Par ailleurs, l’arrêté royal du 24 décembre 1993 prévoyait un autre régime de modération propre aux rémunérations des administrateurs et des associés actifs, telles que ces catégories étaient entendues par les articles 32 et 33 anciens du C.I.R./92, avant l’abrogation de celles-ci par l’arrêté royal du 20 décembre 1996. Si la définition fiscale des rémunérations d’administrateurs donnée par l’article 32 du C.I.R./92 mentionnait également les tantièmes, ces derniers étaient toutefois exclus de la règle de modération des rémunérations des mandataires de sociétés.

Par conséquent, tout en faisant référence aux notions générales de rémunérations d’administrateurs ou d’associés actifs, l’arrêté royal du 24 décembre 1993 opérait une distinction très nette entre les tantièmes et les rémunérations des administrateurs, fondée sur la nature particulière des tantièmes.

Ceci tend à démontrer à nouveau que l’assimilation fiscale des tantièmes aux rémunérations d’administrateurs, telle qu’elle existait avant le 1er janvier 1997, n’avait aucune incidence sur la nature propre de ces mêmes tantièmes, à savoir une participation aux résultats de l’entreprise, sans lien direct ou nécessaire avec la réalisation de telle ou telle prestation particulière.
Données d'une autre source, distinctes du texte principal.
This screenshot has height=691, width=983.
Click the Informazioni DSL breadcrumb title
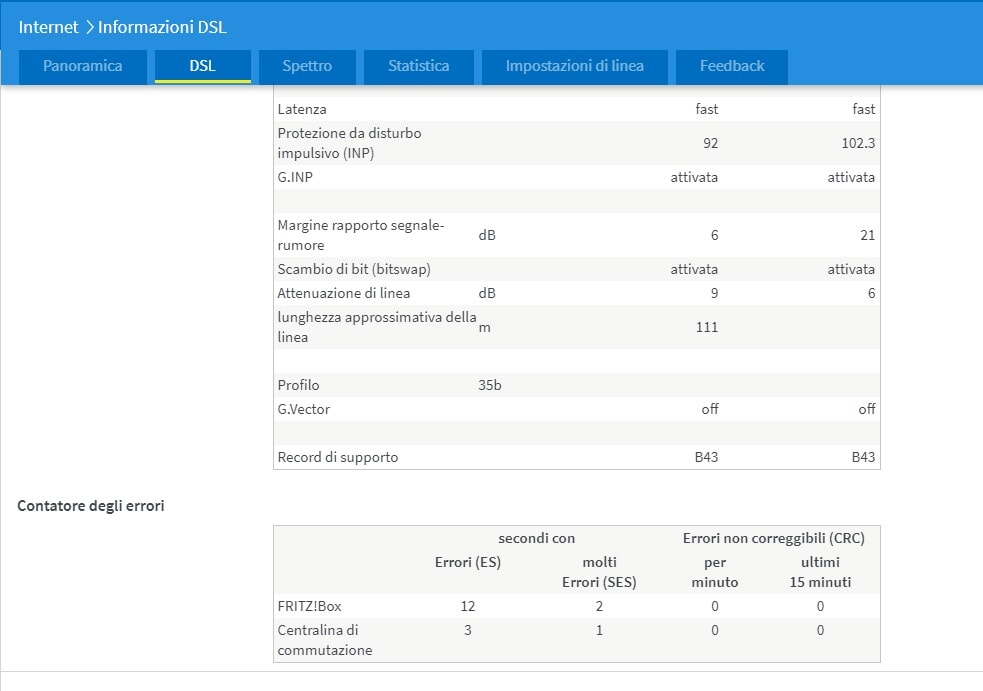(162, 26)
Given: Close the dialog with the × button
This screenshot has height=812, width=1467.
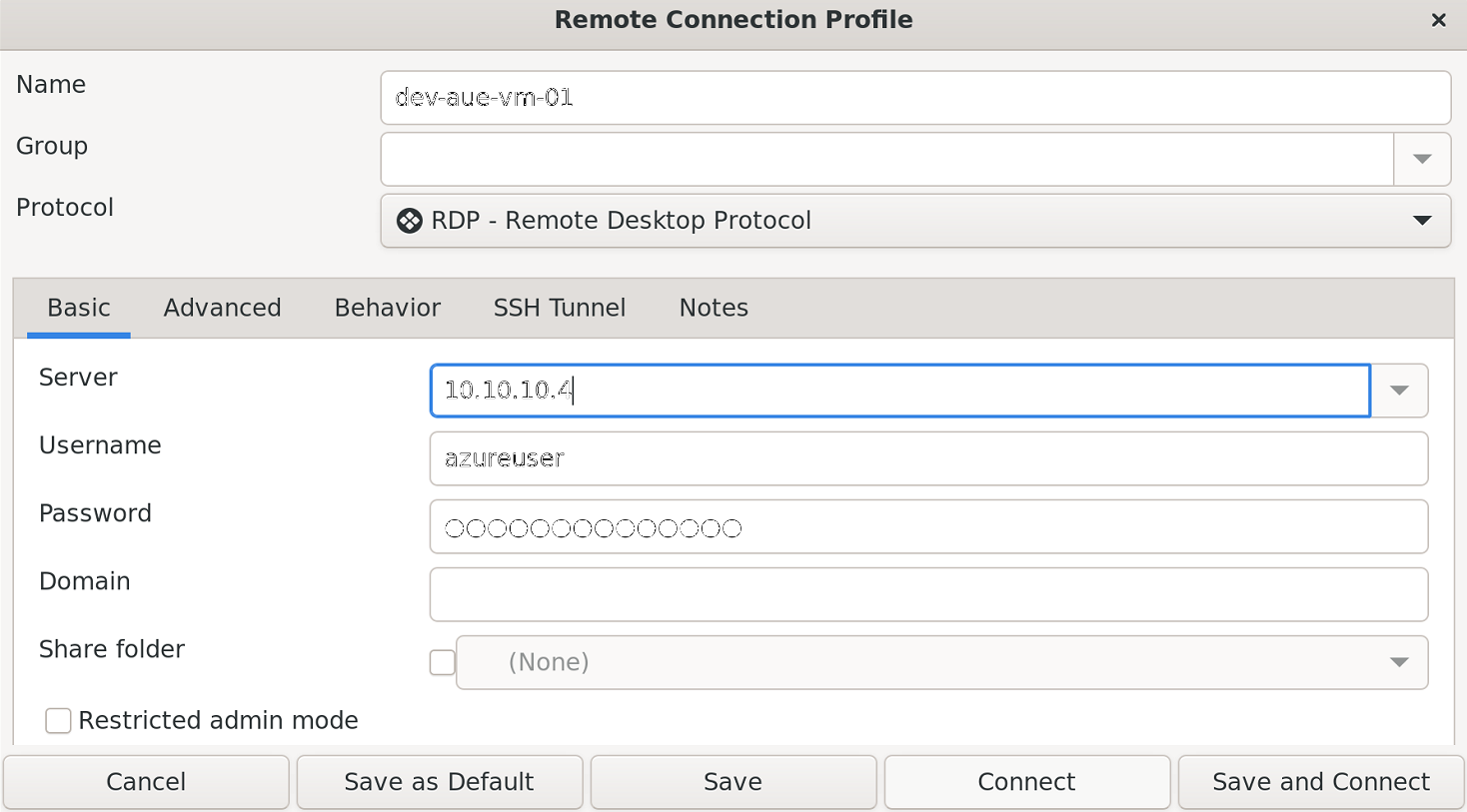Looking at the screenshot, I should coord(1438,19).
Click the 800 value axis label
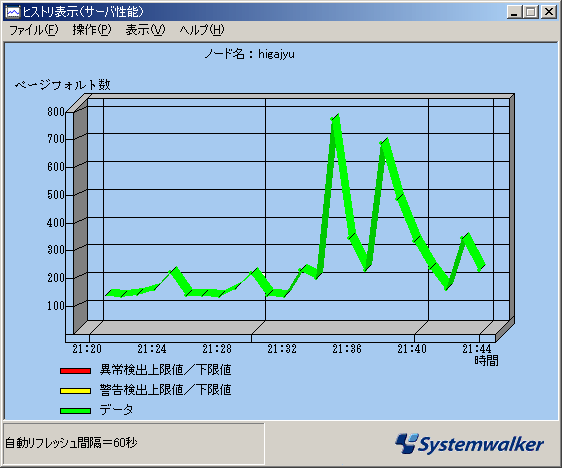The image size is (562, 468). [x=56, y=111]
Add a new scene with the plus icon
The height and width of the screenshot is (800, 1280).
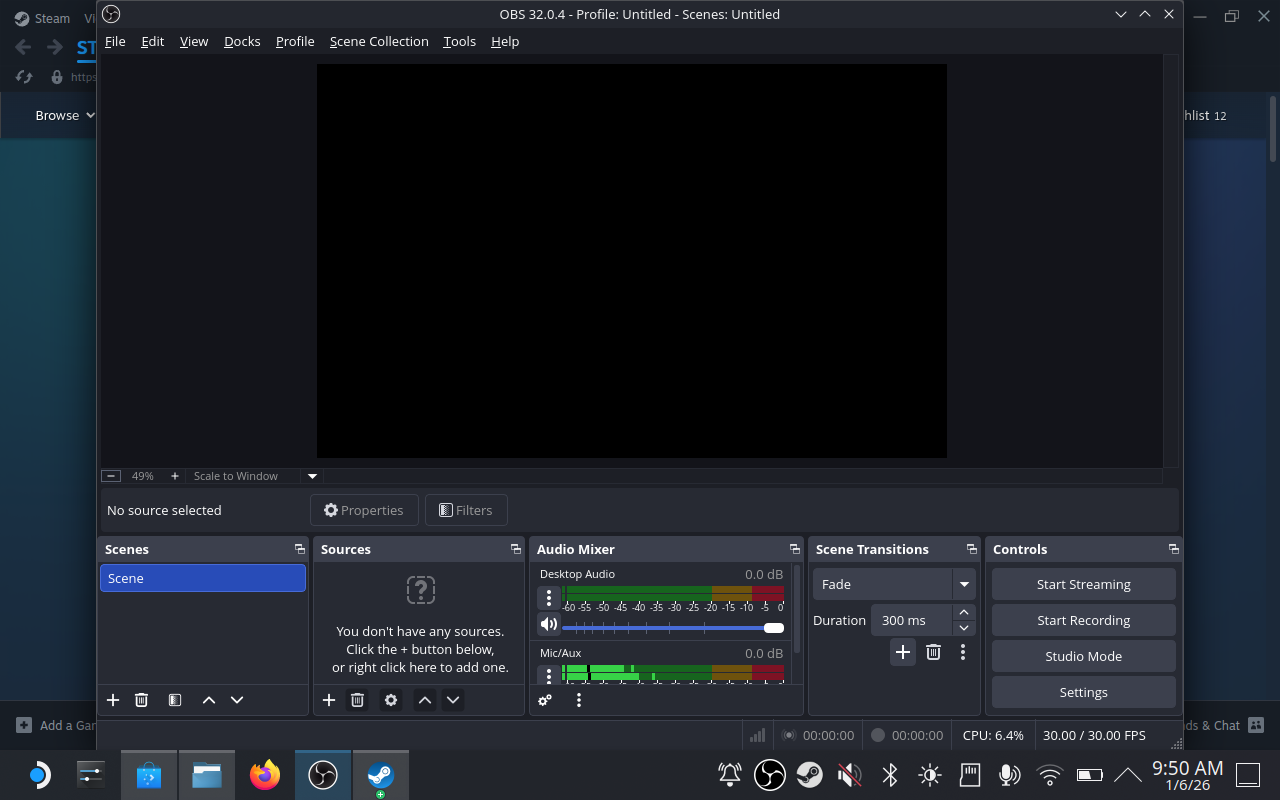coord(113,700)
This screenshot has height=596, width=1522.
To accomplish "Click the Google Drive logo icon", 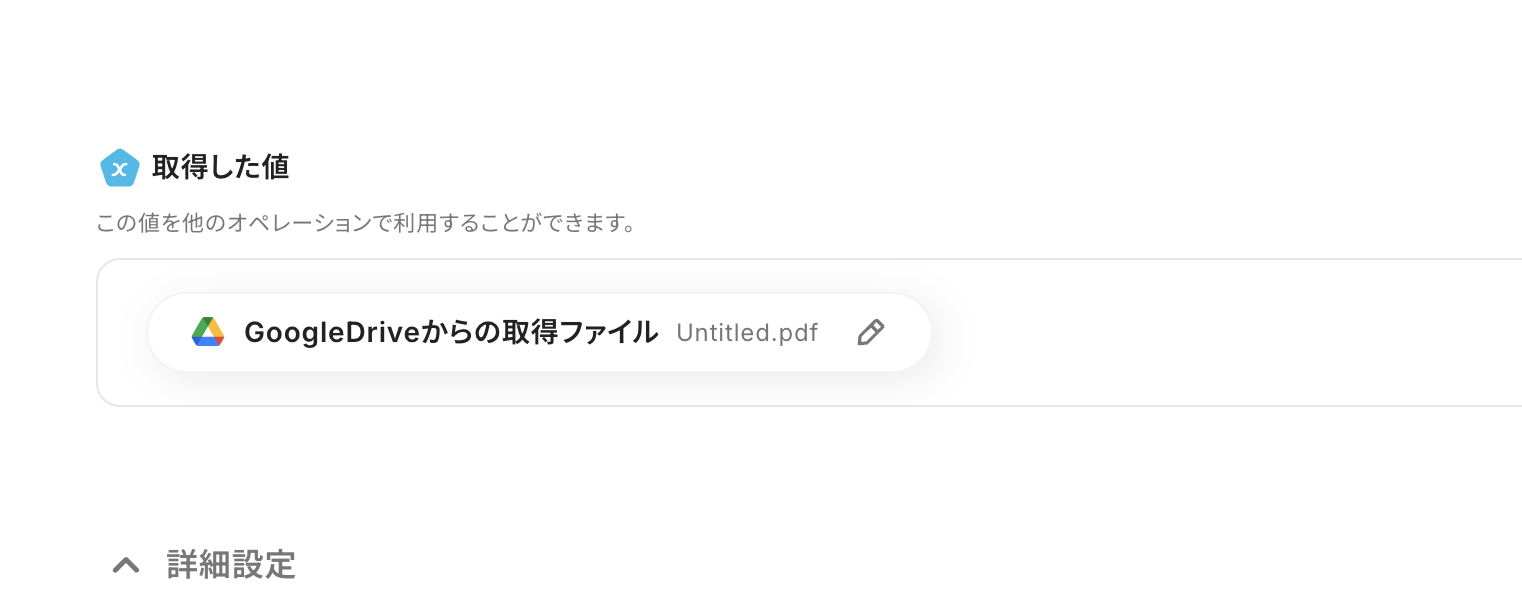I will pyautogui.click(x=208, y=332).
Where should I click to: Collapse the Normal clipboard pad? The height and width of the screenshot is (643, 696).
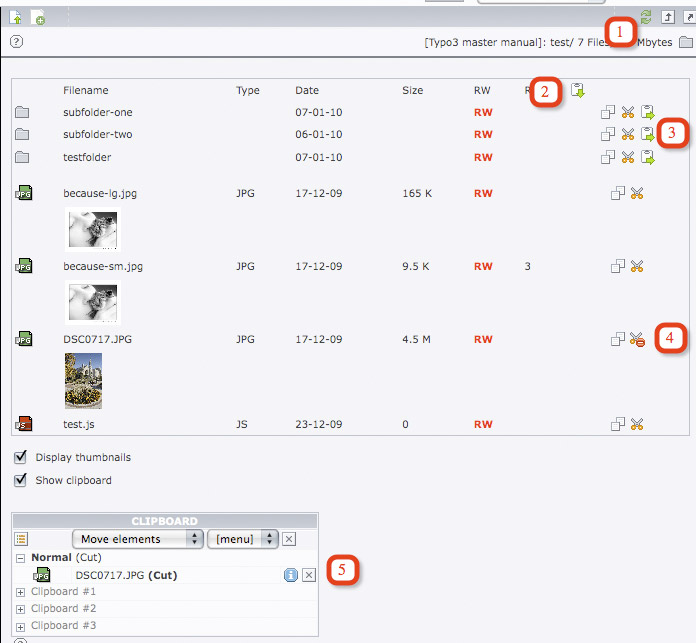coord(21,558)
La confrontation du montant des tantièmes à l’importance des prestations effectuées est donc dénuée de sens, et la référence à l’article 49 du C.I.R./92 ne nous paraît pas pertinente.

Nonobstant les développements qui précèdent, nous ne saurions que trop recommander de ne pas allouer des tantièmes dont le montant apparaîtrait largement disproportionné par rapport aux management fees qui ont été attribués en cours d’exercice social, une telle disproportion incitant généralement l’administration fiscale à contester la déductibilité de semblables tantièmes…

En conclusion,

la prudence doit rester de mise au regard de la déductibilité au titre de frais professionnels des rémunérations et tantièmes alloués à un administrateur/ société, la jurisprudence administrative, non exempte de critiques comme nous l’avons vu, se montrant de plus en plus restrictive et sévère.

A cet égard, nous nous permettrons de renvoyer également le lecteur à une autre de nos contributions, publiée dans cette revue, qui mettait en évidence le danger de faire jouer à une société holding le rôle d’une société de management à l’occasion de la cession à titre onéreux de participations privées détenues dans une société d’exploitation (également appelée société opérationnelle) à cette société holding, lorsque son actionnariat de contrôle est similaire, directement ou indirectement, à celui de la société d’exploitation (cf. L. HERVE, "De la taxation de certaines plus-values sur participations privées détenues dans une société d’exploitation et cédées à une société holding", Pacioli, n° 80, 15 juillet 2000, pp. 1 à 5.